JEFFERSON CITY, Mo. (AP) -- The week began with his divorce. A few days later, Missouri Agriculture Director Jon Hagler was accused by a high-ranking employee of creating a hostile and intimidating workplace. By the weekend, Hagler was out of a job.
Gov. Jay Nixon offered little explanation about why he replaced Hagler on Oct. 11, and Hagler was silent. But in an extended interview this weekend with The Associated Press, Hagler said the departure was his own idea and the timing merely a "horrible coincidence."
Hagler said department employees may view him as "probably the toughest manager we ever had" because he expected a lot. But he denied managing with hostility and intimidation and put particular emphasis on expanding the department's ranks of women and minorities during his nearly five years in office.
"We set very high expectations. I think we were tough but fair," Hagler said. "I really believe we tried to operate like a business."

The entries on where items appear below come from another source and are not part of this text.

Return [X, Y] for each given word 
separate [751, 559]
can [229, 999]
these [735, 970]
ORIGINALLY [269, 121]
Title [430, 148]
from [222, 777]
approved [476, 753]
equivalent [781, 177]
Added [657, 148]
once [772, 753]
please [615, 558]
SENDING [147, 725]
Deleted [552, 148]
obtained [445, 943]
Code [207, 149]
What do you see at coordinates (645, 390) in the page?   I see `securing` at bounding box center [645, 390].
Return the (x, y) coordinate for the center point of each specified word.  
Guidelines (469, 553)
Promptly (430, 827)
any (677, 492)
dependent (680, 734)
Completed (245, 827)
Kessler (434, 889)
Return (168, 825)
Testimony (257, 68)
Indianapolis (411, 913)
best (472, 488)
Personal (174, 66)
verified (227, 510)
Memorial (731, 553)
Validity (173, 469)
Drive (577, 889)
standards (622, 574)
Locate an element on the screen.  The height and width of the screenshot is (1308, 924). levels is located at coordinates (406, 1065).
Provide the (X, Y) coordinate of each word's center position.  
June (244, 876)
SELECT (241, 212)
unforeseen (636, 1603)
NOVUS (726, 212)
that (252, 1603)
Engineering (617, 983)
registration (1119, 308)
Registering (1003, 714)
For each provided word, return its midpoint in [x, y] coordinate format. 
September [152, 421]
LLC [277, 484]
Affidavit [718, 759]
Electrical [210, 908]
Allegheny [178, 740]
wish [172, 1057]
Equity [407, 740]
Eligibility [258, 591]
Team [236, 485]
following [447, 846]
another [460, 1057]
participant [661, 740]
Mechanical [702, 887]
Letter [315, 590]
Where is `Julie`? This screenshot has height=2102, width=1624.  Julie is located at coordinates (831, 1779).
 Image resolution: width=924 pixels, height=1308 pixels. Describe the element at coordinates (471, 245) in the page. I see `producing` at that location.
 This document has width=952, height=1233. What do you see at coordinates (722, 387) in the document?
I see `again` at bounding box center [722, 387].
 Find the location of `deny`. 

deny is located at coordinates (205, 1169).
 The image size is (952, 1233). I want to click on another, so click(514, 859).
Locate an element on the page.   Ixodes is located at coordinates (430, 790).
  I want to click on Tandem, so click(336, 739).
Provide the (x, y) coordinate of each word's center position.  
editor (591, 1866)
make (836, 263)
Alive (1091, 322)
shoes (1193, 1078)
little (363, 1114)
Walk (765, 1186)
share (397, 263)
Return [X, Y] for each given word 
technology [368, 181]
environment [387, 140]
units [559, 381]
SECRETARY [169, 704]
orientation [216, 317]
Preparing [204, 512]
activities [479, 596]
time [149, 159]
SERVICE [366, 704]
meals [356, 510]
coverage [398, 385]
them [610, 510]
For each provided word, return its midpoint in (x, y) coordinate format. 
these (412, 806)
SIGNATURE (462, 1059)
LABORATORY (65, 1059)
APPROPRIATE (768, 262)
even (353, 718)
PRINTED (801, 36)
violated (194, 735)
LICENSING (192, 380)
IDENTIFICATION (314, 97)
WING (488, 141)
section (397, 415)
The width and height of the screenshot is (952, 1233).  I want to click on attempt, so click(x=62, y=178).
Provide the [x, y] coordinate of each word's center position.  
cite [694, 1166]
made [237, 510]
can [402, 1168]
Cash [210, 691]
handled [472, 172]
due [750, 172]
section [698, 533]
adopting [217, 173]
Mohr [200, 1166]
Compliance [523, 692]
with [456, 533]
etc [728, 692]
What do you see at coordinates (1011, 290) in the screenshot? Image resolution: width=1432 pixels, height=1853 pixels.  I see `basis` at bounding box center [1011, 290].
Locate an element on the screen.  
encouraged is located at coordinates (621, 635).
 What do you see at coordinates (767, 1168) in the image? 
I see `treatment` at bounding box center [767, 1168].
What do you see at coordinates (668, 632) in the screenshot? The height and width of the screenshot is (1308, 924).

In August, Hagler said he told Nixon during the Missouri State Fair he was ready to leave as director, having accomplished his professional goals. He also mentioned to the governor that it was going to be personally awkward to remain in office, as he was separated from his wife, state Rep. Linda Black, D-Desloge, who sits on House committees that shape agriculture policy and the department's budget.
Their divorce became final Oct. 7.
Hagler said officials from Northwest Missouri State University had approached him in early October about interviewing for a job. He said he told Nixon's staff Oct. 8 the interview likely would be made public and it was probably time to find a new agriculture director. On the same day, Hagler flew to Wyoming for an agriculture conference.
When he returned the evening of Oct. 10, Hagler said he got a message from Nixon's office, telling him the governor was replacing him the next day.
That same evening, Hagler said he learned that Beth Ewers, the agency's associate director of meat and poultry inspection, had resigned and distributed a letter to department employees and others outside the agency. Ewers wrote that she was tired of "working in an environment of hostility, disrespect, intimidation and fear."
"It's just really unfortunate timing for those two situations," Hagler said.
It's unclear whether Nixon was aware of Ewers' letter, but the governor has denied that allegations of a hostile workplace led to Hagler's replacement.
Additional allegations of intimidation by Hagler surfaced this past week when leaders of the Missouri Cattlemen's Association told the AP that Hagler was incensed by a critical magazine article in April and had called multiple association officials profanely threatening to beat up the group's chief executive.
"That actually has some elements of truth," Hagler told the AP, noting he'd apologized for his actions. "That was way too Old Testament. That's not representative of me and should not have been said.
"However, it was 100 percent hyperbole -- maybe I saw too many westerns that week," he said.
Because of the public allegations, Hagler said he decided not to pursue the university job and started work Friday at a Missouri company where he is "advising them on some international stuff." He declined to identify the company.
Hagler remained on the state payroll until this past Thursday, which is why he said he waited to address the allegations, so as not to violate rules against talking to the press. He also showed the AP several emails and texts from Agriculture Department employees thanking him for his work at the agency.
"I did the best job I could," said Hagler, later adding: "What I'd like to do is just return to private life ... go away, give the department a little peace."